A general introduction to the application of the Bayesian approach to archaeological data is provided by Buck et al. (1996).

More specific introductions to building Bayesian chronologies in archaeology are provided by Bayliss et al. (2007a) and Bayliss (2007).

Bayesian Chronological Modelling

Statistical methods are required to handle relationships between dated samples. Bayesian statistics enable calibrated radiocarbon dates to be combined with other information we might have about a chronological problem, producing posterior beliefs that take account of all the evidence. Prior beliefs can be simply that all the dated samples are from a single site or associated with the same kind of pottery, but could include relative sequences provided by stratigraphy, seriation or the growth-rings in wood or charcoal.

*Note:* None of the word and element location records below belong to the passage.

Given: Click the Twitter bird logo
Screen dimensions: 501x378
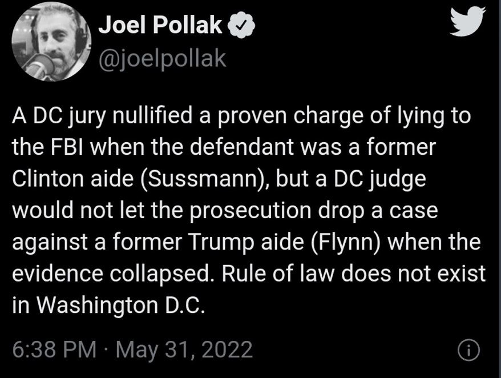Looking at the screenshot, I should pyautogui.click(x=468, y=22).
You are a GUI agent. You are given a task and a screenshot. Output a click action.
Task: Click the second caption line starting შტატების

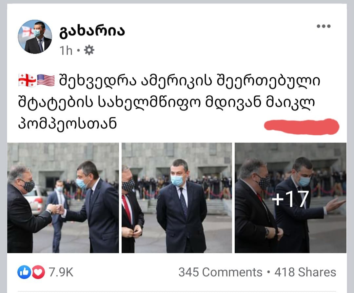click(167, 103)
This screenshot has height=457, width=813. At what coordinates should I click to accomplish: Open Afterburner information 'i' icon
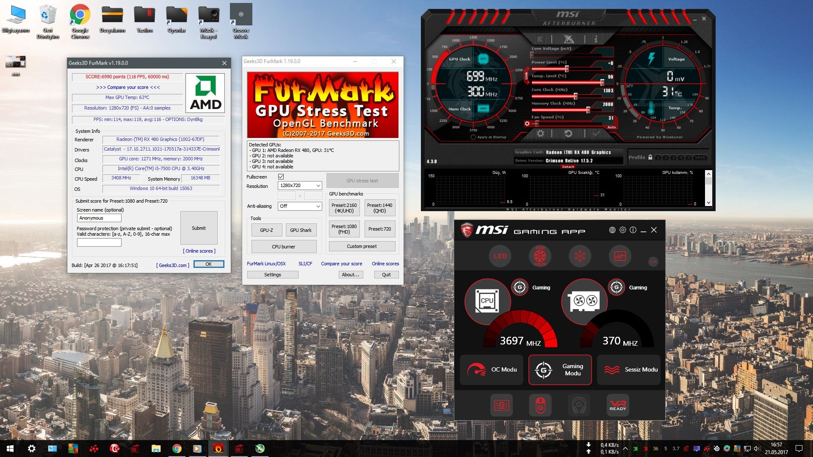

Most Bayesian Chronological Models are calculated using Markov Chain Monte Carlo (MCMC) methods. The stability of a model is assessed by its convergence, and the compatibility of components of the model using outlier analysis or agreement indices. Most dates that are incompatible with a model are misfits, outliers or offsets. The best way to incorporate such samples in a model depends on an assessment of why they are problematic. The stability of model outputs to variations in the prior information included or the modelling approach adopted is assessed by constructing a series of alternative models as part of a sensitivity analysis.